Dan jika diletakkan dalam konteks da’wah dan permberdayaan masyarakat,
lembaga-lemnbaga tersebut telah membumikan konsep da’wah bi al-hal yang
selama ini mencari-cari bentuk penerapan.[14]
DA’WAH TRANSFORMATIF
Da’wah dengan mengandalkan dua tipe tersebut merupakan da’wah
yang transformatif. Yaitu da’wah yang tidak menjadikan aspek verbal sebagai
sayap utama dalam penyampaian materi-materi keislaman terhadap objek da’wah,
tetapi berusaha mengadakan internalisasi nila-nilai Islam ke dalam ruang
lingkup masyarakat secara nyata.
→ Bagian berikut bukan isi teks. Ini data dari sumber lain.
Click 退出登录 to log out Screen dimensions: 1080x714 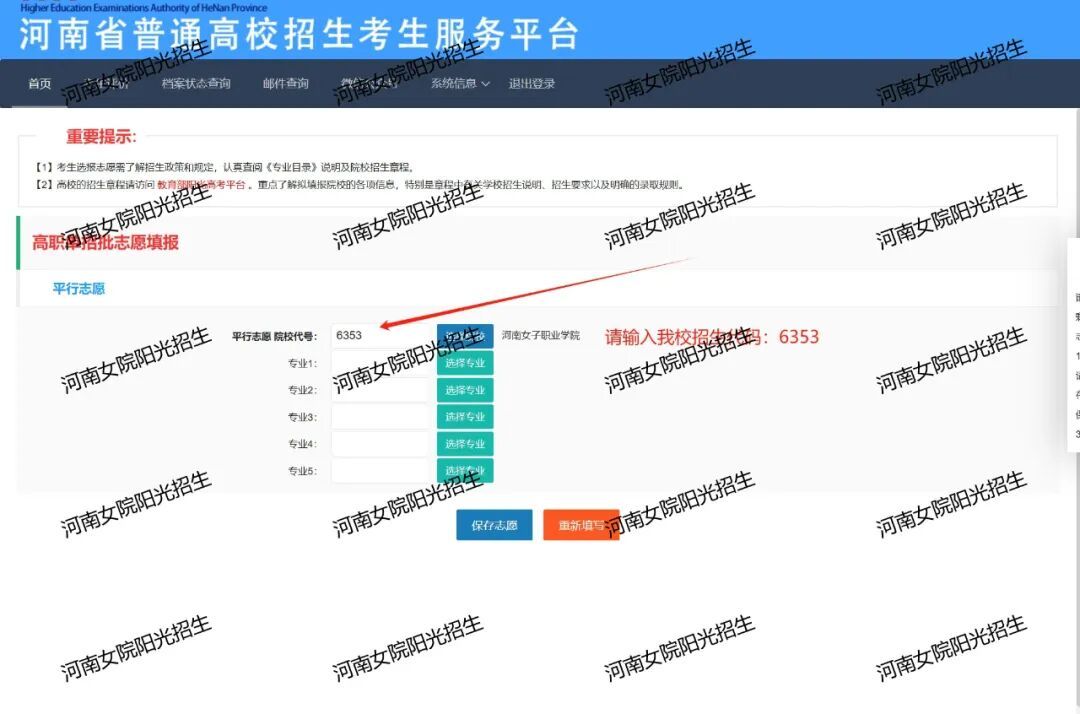pyautogui.click(x=532, y=84)
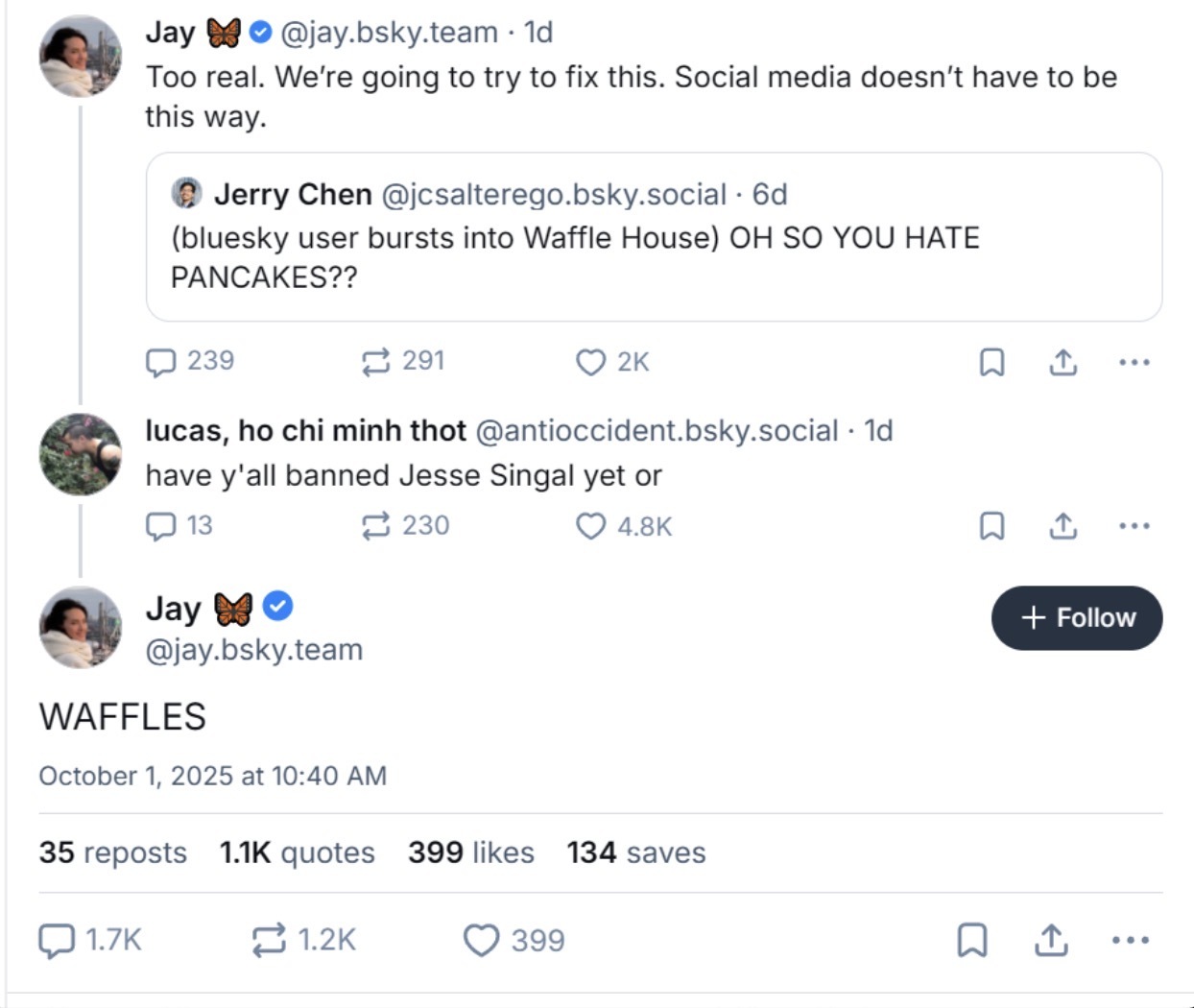
Task: Reply to the WAFFLES post
Action: coord(57,940)
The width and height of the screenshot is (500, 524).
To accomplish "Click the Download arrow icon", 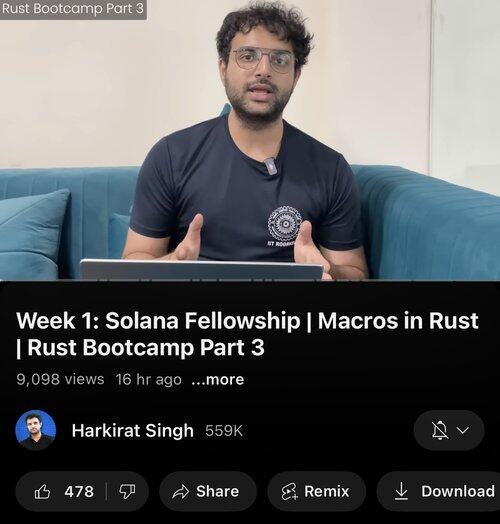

Baik yang bersifat pendampingan, seperti desa
binaan, maupun advokasi terhadap hak-hak masyarakat untuk mendapatkan akses
ekonomi yang lebih baik. Jika ini dilakukan dengan baik, da’wah tidak hanya
dikenal mampu memberdayakan tingakat relijiusitas masyarakat, tetapi juga dapat
menegaskan kemapanan sosial mereka yang pada gilirannya akan melahirkan
perubahan sosial.
Setidaknya ada lima (5) indikator yang mesti melekat dalam
dakwah transformatif dalam pandangan Khamami Zada :
1.
Dari aspek materi dakwah; ada
perubahan yang berarti; dari materi ubudiyah ke materi sosial. Dalam kerangka
ini, seorang da’i diharapkan mampu mengambangkan materi-materi da’wahnya hingga
mencakup isu-isu sosial yang berkembang dan dibutuhkan oleh masyarakat. Sebagai
contoh, materi-materi seperti korupsi, kemiskinan, dan penindasan layak untuk
disosialisaikan lebih jauh kepada mereka. Seorang juru da’wah tidak lagi
terlalu terpokus pada upaya mendiskreditkan agama lain jika terjadi
permalasahan dalam masyarakat. Tetapi berusaha mengambil langkah nyata yang
bisa mengangkat citra masyarakat Muslim menjadi lebih baik dan lebih
beriorientasi ke depan.
2.
Dari aspek metodologi terjadi
perubahan; dari model monolog ke dialog. Dalam hal ini, metodologi penyampaian
juru da’wah tidak lagi bertumpu pada podium dengan retorika yang menarik serta
pendengar yang hanya bisa menilai baik buruknya tampilan sang da’i. Tetapi,
dalam bentuk da’wah seperti ini, keterlibatan masyarakat dalam mengungakap
permasalahan menjadi menonjol. Karena da’i tidak lagi monolog dalam
penyampaiannya tetapi telah beralih kepada proses dialog yang memperlihatkan
keakraban masyarakat dengan juru da’wahnya. Jika kita menela’ah da’wah
Rasulullah saw, tampak bahwa perubahan sosial yang terjadi dengan da’wahnya
lebih disebabkan oleh tampilnya Rasul dalam lingkup kemasyarakatan lebih luas.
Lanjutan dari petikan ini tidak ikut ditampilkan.